- LISTED ENTRIES:
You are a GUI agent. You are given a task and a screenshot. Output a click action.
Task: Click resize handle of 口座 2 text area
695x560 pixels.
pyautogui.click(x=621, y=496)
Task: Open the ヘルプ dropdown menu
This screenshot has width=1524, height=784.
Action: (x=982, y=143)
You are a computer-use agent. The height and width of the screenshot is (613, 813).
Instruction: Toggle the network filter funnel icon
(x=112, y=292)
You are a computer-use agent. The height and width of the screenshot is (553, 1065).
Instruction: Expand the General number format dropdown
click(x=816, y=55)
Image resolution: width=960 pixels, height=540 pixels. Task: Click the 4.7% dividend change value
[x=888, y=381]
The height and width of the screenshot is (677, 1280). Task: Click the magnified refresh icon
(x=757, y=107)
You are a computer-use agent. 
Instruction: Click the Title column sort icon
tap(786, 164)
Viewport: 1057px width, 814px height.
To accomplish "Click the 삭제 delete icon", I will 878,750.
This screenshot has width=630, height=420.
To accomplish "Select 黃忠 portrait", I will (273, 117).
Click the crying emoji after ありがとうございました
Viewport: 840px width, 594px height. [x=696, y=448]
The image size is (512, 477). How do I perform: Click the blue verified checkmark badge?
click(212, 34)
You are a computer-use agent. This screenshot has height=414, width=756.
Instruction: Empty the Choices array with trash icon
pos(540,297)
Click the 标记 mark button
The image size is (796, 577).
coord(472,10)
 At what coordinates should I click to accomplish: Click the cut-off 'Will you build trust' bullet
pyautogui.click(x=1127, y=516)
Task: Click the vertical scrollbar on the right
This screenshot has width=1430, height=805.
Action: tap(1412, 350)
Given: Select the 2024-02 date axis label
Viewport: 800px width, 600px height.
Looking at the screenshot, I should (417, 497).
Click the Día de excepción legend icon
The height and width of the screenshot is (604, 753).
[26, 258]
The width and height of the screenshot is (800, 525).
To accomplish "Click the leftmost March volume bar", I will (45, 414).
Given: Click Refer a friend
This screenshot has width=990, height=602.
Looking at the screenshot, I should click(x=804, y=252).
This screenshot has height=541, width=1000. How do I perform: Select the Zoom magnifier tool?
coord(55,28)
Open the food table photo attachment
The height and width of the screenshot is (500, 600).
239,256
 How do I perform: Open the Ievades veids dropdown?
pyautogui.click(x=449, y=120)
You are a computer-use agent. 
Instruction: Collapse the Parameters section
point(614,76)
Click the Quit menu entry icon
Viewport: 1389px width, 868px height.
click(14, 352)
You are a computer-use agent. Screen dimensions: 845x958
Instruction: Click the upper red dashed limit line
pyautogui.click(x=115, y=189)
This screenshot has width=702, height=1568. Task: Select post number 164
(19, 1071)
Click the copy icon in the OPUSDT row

- WHAT IS NEEDED:
Reproduce the data above exactly, leaving nothing out.

- TASK OUTPUT:
You are a GUI agent. You are given a task and a screenshot. Output a click action.
Task: Click resize handle of 口座 2 text area
695x560 pixels.
pyautogui.click(x=621, y=496)
Task: Open the ヘルプ dropdown menu
This screenshot has width=1524, height=784.
Action: (x=982, y=143)
You are a computer-use agent. The height and width of the screenshot is (613, 813).
Instruction: Toggle the network filter funnel icon
(x=112, y=292)
You are a computer-use agent. The height and width of the screenshot is (553, 1065).
Instruction: Expand the General number format dropdown
click(x=816, y=55)
Image resolution: width=960 pixels, height=540 pixels. Task: Click the 4.7% dividend change value
[x=888, y=381]
The height and width of the screenshot is (677, 1280). Task: Click the magnified refresh icon
(x=757, y=107)
You are a computer-use agent. 
Instruction: Click the Title column sort icon
tap(786, 164)
Viewport: 1057px width, 814px height.
To accomplish "Click the 삭제 delete icon", I will 878,750.
This screenshot has width=630, height=420.
To accomplish "Select 黃忠 portrait", I will (273, 117).
Click the crying emoji after ありがとうございました
Viewport: 840px width, 594px height. [x=696, y=448]
The image size is (512, 477). How do I perform: Click the blue verified checkmark badge?
click(212, 34)
You are a computer-use agent. This screenshot has height=414, width=756.
Instruction: Empty the Choices array with trash icon
pos(540,297)
Click the 标记 mark button
The image size is (796, 577).
coord(472,10)
 At what coordinates should I click to accomplish: Click the cut-off 'Will you build trust' bullet
pyautogui.click(x=1127, y=516)
Task: Click the vertical scrollbar on the right
This screenshot has width=1430, height=805.
Action: tap(1412, 350)
Given: Select the 2024-02 date axis label
Viewport: 800px width, 600px height.
Looking at the screenshot, I should (417, 497).
Click the Día de excepción legend icon
The height and width of the screenshot is (604, 753).
[26, 258]
The width and height of the screenshot is (800, 525).
To accomplish "Click the leftmost March volume bar", I will (45, 414).
Given: Click Refer a friend
This screenshot has width=990, height=602.
Looking at the screenshot, I should click(x=804, y=252).
This screenshot has height=541, width=1000. How do I perform: Select the Zoom magnifier tool?
coord(55,28)
Open the food table photo attachment
The height and width of the screenshot is (500, 600).
239,256
 How do I perform: Open the Ievades veids dropdown?
pyautogui.click(x=449, y=120)
You are a computer-use agent. 
Instruction: Collapse the Parameters section
point(614,76)
Click the Quit menu entry icon
Viewport: 1389px width, 868px height.
click(14, 352)
You are a computer-use agent. Screen dimensions: 845x958
Instruction: Click the upper red dashed limit line
pyautogui.click(x=115, y=189)
This screenshot has width=702, height=1568. Task: Select post number 164
(19, 1071)
Click the copy icon in the OPUSDT row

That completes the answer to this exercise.